Find the word "computer" in the listing below. Copy every line that has it.

○ ○ ○

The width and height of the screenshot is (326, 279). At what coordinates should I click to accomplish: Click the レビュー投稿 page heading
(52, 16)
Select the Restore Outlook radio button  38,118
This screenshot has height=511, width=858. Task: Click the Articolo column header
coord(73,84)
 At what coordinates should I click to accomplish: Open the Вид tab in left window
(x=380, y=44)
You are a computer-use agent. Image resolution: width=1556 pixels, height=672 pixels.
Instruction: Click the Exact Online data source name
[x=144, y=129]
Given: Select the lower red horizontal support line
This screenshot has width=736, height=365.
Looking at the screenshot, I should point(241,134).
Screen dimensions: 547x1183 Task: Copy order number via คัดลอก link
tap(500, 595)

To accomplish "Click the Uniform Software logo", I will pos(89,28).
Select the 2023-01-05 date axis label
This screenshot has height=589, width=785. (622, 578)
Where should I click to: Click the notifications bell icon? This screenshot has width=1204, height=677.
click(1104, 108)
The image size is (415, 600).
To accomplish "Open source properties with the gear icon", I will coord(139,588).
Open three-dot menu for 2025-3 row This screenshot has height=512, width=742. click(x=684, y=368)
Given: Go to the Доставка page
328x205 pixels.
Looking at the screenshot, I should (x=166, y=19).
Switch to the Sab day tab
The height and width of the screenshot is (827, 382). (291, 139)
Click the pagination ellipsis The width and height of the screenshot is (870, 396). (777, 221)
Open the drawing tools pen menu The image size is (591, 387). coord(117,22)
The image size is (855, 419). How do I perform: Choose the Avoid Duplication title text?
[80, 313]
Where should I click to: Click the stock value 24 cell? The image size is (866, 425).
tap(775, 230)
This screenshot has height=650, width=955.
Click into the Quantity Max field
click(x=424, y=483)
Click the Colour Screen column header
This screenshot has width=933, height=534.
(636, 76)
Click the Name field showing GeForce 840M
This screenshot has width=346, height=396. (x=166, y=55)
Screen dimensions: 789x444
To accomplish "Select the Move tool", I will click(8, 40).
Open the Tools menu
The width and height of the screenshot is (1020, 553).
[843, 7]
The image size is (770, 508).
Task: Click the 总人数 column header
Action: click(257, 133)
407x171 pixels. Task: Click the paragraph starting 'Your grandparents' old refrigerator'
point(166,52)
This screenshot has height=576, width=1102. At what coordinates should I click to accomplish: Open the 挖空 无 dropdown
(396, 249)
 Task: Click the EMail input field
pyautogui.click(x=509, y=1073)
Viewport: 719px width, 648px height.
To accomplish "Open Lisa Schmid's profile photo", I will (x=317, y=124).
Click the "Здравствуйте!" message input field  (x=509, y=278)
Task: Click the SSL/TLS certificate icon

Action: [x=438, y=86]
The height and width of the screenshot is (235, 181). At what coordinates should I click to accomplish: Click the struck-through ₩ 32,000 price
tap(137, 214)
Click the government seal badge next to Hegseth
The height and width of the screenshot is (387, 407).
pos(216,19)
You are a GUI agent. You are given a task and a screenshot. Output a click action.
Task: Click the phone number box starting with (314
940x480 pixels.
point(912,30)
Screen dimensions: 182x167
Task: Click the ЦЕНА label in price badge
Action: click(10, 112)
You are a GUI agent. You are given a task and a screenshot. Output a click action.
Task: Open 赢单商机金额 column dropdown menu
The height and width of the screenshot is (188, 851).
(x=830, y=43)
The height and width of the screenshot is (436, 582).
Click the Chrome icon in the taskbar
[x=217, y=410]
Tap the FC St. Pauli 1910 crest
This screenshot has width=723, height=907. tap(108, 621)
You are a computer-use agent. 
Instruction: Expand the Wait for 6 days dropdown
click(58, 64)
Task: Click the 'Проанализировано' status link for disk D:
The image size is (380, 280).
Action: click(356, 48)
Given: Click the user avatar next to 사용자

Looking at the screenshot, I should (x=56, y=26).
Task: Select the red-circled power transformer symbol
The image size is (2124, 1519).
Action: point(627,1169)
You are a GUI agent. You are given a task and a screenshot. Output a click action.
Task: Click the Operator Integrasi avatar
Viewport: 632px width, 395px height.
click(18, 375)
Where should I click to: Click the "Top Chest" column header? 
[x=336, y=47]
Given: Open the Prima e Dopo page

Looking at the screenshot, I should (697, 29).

○ ○ ○

Output of the task:
You are a computer-use agent. Image resolution: width=1556 pixels, height=672 pixels.
You are a computer-use agent. 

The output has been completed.